Matthew J. Huentelman, Ph.D., an investigator in the neurogenomics division of the Translational Genomics Research Institute in Phoenix, commented on the study as follows:
"The search for genetic variation associated with risk for the development of neuropsychiatric disease has lagged behind that of other common complex human diseases. There is much ongoing debate about the reasons for this, including:
• A need for much larger cohorts, numbered perhaps in the tens of thousands, to create greater statistical power;
• A lack of diagnostic accuracy caused by the inclusion of inappropriate case individuals or through a lumping together of several diseases under the same phenotypic umbrella; and
• Inaccurate assumptions about the genetic risk associated with common versus rare genetic variations, the latter of which we have only recently been able to evaluate cost effectively on a genomewide scale.
"Dr.
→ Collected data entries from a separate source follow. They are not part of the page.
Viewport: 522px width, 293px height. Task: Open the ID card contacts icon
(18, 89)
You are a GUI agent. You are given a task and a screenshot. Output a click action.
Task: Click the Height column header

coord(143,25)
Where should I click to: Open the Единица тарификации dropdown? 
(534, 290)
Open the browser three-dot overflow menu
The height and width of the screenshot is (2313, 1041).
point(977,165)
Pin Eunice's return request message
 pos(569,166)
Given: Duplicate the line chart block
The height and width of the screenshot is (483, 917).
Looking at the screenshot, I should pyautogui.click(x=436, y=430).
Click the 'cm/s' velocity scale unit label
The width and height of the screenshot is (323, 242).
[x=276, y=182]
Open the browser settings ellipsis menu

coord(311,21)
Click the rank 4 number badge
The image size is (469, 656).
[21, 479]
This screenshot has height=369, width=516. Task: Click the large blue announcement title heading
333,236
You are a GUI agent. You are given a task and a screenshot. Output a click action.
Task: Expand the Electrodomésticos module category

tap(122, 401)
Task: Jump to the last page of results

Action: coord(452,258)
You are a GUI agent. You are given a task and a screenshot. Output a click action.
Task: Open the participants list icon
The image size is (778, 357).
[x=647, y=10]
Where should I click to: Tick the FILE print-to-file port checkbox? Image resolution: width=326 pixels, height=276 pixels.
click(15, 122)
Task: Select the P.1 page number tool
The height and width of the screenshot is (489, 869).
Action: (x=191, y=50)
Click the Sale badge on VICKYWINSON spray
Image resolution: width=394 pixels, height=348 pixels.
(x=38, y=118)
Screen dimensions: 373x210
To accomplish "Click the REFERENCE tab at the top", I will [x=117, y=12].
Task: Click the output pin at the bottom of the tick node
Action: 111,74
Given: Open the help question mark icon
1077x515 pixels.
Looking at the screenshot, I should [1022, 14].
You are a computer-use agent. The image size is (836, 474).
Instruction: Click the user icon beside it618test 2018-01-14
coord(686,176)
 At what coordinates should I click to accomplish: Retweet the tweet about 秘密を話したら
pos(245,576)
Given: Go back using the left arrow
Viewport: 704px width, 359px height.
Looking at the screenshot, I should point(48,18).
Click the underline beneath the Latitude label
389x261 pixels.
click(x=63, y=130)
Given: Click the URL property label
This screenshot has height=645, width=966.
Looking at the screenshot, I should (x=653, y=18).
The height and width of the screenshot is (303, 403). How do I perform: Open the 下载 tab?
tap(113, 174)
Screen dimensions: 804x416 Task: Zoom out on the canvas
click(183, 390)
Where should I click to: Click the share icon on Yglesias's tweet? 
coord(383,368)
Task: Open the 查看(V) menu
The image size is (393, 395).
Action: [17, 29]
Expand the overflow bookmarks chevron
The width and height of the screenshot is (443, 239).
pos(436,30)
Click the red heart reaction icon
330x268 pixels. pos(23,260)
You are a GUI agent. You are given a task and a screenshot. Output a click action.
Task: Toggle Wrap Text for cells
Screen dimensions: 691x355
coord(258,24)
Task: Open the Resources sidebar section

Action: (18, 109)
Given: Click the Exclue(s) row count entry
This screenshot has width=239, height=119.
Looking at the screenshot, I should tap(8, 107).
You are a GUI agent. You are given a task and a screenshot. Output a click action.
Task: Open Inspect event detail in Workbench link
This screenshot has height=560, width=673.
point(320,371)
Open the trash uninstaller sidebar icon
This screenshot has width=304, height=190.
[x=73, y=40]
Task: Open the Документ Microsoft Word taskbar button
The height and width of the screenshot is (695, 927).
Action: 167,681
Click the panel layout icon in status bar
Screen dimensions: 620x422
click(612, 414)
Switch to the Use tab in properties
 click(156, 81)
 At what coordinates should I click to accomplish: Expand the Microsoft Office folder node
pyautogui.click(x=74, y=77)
Scott-Van Zeeland and her colleagues’ report leverages an emerging investigative paradigm that includes the intersection of genetics, neuroanatomy, and functional neuroimaging to address some of these concerns and take a closer look at a gene, CNTNAP2, previously associated with Tourette syndrome, autism, epilepsy, and language development.
"In doing so, the investigators unveil a putative functional role of variation at the single nucleotide polymorphism (SNP) rs2710102 within CNTNAP2 that is independent of disease status. In short, the researchers’ findings demonstrate that rs2710102 variation is associated with differential frontal lobe functional connectivity. Caspr2, the protein product of CNTNAP2, plays a crucial role in the establishment of the juxtaparanodal region at the nodes of Ranvier through the clustering of the Kv1.1 voltage-gated potassium channels.